A new report from the New York Public Interest Research Group (NYPIRG) says several large insurance companies in New York State gave different quotes for the same customer based on the level of education and job they listed on the application. NYPIRG says on average, Geico and Progressive charged a bank teller with a high school education 19% more than a bank executive with a college degree. NYPIRG says Liberty Mutual charged customers with only a high school education 25% more than college graduates.
The practice is legal in New York State but many people view it as unfair. Roberta Williams from Syracuse said the idea of charging people more for insurance because they did not go to college is ridiculous.
"What does your education have to do with your ability to drive? Most truck drivers and professional drivers don't have high levels of education and they are the best drivers," said Williams.
NYPIRG says insurers are putting an additional burden on lower income New Yorkers who can least afford to pay higher rates.

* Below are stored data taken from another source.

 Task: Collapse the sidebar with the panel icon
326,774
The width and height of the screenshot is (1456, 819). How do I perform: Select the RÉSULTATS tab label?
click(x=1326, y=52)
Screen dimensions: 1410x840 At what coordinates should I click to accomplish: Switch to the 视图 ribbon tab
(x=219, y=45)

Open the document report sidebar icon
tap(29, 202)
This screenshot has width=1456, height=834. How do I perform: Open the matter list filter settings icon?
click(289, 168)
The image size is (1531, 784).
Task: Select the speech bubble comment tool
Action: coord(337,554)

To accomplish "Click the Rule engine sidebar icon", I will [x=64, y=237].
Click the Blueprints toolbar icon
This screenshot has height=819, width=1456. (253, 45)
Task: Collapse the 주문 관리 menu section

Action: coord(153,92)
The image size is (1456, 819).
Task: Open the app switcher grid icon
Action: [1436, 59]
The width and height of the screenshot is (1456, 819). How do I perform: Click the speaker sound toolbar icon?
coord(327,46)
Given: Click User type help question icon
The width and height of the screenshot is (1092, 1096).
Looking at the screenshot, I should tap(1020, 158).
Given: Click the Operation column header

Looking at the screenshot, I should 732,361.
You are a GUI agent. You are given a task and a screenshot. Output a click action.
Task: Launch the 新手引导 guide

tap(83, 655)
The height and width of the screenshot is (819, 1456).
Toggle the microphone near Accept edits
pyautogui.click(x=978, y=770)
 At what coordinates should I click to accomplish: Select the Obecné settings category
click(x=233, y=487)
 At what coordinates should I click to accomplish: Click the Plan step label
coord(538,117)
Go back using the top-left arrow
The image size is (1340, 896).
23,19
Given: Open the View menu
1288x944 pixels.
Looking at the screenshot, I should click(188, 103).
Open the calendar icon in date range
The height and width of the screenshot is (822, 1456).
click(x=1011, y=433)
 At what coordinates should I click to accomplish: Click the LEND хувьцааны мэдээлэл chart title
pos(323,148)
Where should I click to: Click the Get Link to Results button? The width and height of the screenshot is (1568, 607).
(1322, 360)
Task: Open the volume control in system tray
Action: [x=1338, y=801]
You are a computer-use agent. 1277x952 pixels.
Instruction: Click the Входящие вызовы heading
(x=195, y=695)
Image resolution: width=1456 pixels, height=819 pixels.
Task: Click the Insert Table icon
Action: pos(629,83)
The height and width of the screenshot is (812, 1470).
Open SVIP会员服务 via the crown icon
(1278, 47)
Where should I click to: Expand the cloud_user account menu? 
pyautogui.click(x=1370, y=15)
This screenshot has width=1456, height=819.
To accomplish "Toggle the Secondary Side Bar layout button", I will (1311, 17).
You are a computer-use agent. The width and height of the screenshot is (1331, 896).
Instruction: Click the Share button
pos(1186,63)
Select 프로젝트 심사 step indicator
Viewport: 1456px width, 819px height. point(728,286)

"What we're saying is car insurance rates should be based on how you drive, not who you are," said Julia White from NYPIRG's Syracuse office.
In a statement to CNYCentral, assistant general counsel Jim Whittle from The American Insurance Association said "the use of factors such as continuity of coverage, location of the vehicle, credit-based insurance scoring, driver experience, education and occupation helps insurers to more accurately price risk."
Not all companies use all available data. State Farm and several smaller insurers do not change rates based on education or occupation. Tim Dodge from the Independent Insurance Agents and Brokers of New York says it is a good reminder for customers to shop around.
"It points out the benefits of getting multiple quotes whenever you are shopping for car insurance because different companies are going to look at different things," says Dodge.
Roberta Williams said insurers should be prohibited from charging drivers more because they did not choose to go to college.
"Maybe I'll make out well with it. I have a doctorate - but that's not nice. It has nothing to do with somebody's ability to drive" said Williams.
NYPIRG is asking New York State regulators to reconsider allowing insurance companies to use education and occupation as factors for determining auto insurance rates.